What you should do: Copy out the listing below exactly, please, and skip any pictures.
======== Available records
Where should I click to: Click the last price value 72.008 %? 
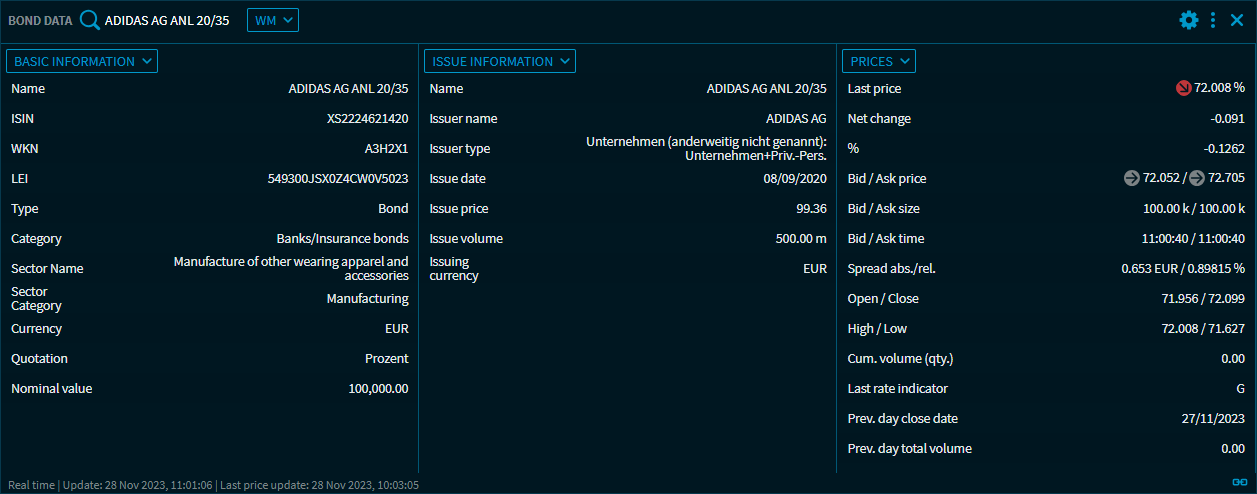click(x=1219, y=89)
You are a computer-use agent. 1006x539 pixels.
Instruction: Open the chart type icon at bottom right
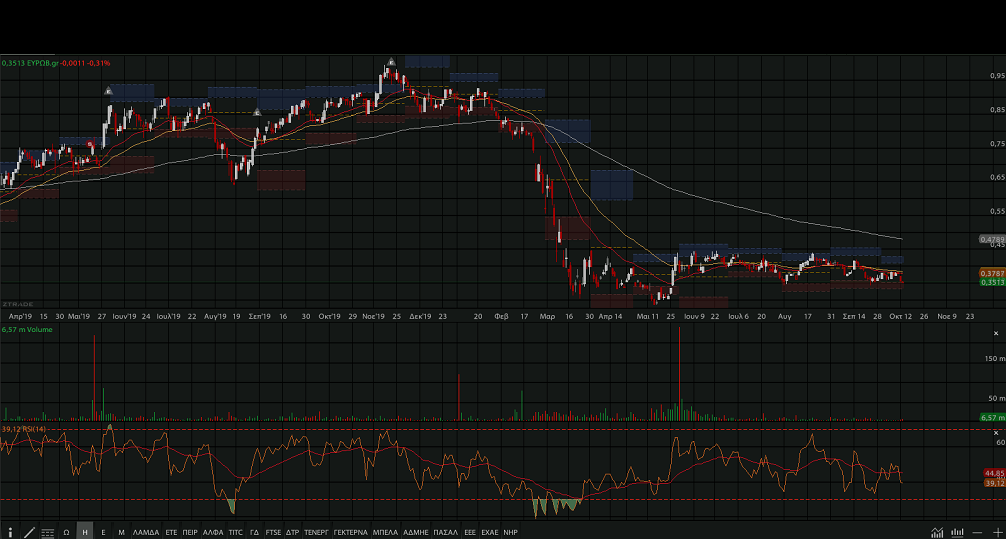[937, 532]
================
Result of the exercise:
Where should I click to: Click the last price value 72.008 %? 
click(x=1219, y=89)
You are a computer-use agent. 1006x539 pixels.
Instruction: Open the chart type icon at bottom right
[937, 532]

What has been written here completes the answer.